- Interactive map of the Joseph Hatchett United States Courthouse area

General information
- Status: Completed
- Type: Judicial & Office
- Location: 111 North Adams Street, Tallahassee, Florida, United States
- Coordinates: 30°26′36″N 84°16′53″W﻿ / ﻿30.44327°N 84.28136°W
- Construction started: 1997
- Completed: 1999
- Opening: 1999
- Cost: $17 million
- Owner: General Services Administration - Sunbelt Region

Height
- Top floor: 4

Technical details
- Floor count: 4
- Floor area: 169,758 sq ft (15,771.0 m^{2})
- Lifts/elevators: 4

Design and construction
- Architect: Reynolds, Smith & Hills
- Developer: Federal architecture
- Main contractor: Culpepper Construction

= Joseph Hatchett United States Courthouse =

United States Courthouse in Tallahassee, Florida

The Joseph Hatchett United States Courthouse is a courthouse and U.S. federal government facility in Tallahassee, Florida. It houses:
- The United States District Court for the Northern District of Florida, Tallahassee Division and the United States Attorney for the Northern District of Florida which serves Franklin, Gadsden, Jefferson, Leon, Liberty, Madison, Taylor and Wakulla counties.
- A satellite office of the United States Court of Appeals for the Eleventh Circuit.
- Offices for the United States Probation and Pretrial Services System, the United States Marshals Service, and the United States Trustee Program.

The courthouse was completed in 1999 at a cost of $17 million and opened that same year. It replaced the old former courthouse, which was built in 1935-1936 and now houses the United States bankruptcy court of the Northern District of Florida.

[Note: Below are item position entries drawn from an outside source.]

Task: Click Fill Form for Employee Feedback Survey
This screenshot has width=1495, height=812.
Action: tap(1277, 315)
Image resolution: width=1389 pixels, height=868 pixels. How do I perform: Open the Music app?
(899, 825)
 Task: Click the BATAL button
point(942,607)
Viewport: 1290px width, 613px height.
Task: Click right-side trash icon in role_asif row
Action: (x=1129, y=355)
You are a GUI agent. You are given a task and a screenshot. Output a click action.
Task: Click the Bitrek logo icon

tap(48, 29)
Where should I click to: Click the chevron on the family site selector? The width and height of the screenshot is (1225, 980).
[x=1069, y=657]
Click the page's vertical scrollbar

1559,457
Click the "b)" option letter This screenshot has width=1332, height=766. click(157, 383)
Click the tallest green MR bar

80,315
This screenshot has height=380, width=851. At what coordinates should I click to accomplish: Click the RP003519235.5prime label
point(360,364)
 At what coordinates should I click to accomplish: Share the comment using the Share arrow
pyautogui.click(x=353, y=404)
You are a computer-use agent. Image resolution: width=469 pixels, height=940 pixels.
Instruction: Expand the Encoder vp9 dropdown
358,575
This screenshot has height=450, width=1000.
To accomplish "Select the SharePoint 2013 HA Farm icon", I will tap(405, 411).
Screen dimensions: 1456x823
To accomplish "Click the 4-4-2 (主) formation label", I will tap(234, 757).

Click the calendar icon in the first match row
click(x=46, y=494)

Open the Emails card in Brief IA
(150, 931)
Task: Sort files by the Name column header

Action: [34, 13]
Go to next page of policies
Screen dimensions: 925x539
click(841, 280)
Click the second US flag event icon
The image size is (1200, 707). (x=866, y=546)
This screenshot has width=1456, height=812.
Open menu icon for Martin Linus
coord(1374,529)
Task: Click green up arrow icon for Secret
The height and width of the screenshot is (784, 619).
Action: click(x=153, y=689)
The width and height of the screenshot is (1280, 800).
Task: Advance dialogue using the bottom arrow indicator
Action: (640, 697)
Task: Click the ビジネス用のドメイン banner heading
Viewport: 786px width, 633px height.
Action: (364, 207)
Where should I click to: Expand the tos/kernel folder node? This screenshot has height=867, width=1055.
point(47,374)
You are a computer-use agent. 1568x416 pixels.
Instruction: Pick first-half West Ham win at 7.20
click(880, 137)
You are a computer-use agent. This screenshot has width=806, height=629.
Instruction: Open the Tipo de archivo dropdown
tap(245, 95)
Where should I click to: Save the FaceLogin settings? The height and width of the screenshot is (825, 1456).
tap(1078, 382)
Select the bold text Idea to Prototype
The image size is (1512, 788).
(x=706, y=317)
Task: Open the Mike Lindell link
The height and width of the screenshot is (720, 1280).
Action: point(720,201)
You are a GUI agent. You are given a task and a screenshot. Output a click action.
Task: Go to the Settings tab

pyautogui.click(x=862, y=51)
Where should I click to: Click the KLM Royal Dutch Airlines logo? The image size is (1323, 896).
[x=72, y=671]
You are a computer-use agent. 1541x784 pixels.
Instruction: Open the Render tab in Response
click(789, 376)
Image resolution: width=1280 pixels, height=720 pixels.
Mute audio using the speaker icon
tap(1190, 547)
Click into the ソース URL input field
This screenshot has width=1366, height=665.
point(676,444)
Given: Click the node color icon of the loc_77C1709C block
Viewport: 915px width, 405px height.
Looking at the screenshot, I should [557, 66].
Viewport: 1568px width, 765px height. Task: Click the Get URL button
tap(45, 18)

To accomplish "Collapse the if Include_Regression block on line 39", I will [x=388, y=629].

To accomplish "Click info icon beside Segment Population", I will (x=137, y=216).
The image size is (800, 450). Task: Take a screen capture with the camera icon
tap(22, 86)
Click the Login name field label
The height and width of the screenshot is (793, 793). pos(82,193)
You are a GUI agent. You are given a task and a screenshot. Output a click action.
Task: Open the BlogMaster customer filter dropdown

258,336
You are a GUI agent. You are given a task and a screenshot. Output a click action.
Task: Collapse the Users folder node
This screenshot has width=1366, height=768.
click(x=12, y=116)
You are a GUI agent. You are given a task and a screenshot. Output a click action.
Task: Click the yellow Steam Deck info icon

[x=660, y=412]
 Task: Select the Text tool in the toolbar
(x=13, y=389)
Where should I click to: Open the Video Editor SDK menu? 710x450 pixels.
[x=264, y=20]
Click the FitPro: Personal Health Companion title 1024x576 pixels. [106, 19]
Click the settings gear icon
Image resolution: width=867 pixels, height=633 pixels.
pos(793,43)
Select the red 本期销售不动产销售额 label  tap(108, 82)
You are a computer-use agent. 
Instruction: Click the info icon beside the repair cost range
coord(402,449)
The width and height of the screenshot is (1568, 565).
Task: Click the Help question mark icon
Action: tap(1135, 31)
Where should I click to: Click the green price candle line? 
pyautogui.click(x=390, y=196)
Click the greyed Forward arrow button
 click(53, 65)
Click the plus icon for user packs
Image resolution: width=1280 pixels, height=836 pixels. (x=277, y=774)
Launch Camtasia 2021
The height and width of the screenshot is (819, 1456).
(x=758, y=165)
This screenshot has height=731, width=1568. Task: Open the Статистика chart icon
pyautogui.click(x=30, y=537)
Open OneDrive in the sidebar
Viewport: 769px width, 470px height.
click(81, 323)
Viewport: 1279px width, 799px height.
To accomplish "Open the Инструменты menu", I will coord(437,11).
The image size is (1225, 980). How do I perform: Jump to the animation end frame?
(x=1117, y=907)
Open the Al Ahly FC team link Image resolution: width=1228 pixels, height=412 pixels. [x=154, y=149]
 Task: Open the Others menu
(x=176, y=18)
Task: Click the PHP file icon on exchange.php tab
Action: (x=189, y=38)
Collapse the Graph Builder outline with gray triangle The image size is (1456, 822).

The courthouse displays a mural collection by Lincoln Perry which depict moments in the evolution of our justice system.

The structure comprises six courtrooms, 169,758 sqft over four floors, with a secure parking facility in the basement. It also includes judge's chambers, administration offices, holding cells and U.S. Marshall's offices. For safety, there is a Security Operations Data Center, detention holding areas and a sally port.

It was named after Joseph W. Hatchett, a federal judge whose service broke racial barriers in the south.
He was the first Black judge appointed to Florida's Supreme Court in 1975 by Florida Governor Reubin Askew.
He was the first Black man in the U.S. South to be appointed to the federal appeals court in 1979 by President Jimmy Carter. At the time, the 5th circuit had jurisdiction over Alabama, Florida, Georgia, Louisiana, Mississippi, and Texas.

After an act of Congress (S. 2938) passed in the U.S. House of Representatives on June 24, 2022 President Joe Biden signed the measure into law through the Bipartisan Safer Communities Act on June 25, 2022.
The courthouse was officially dedicated on June 30, 2023.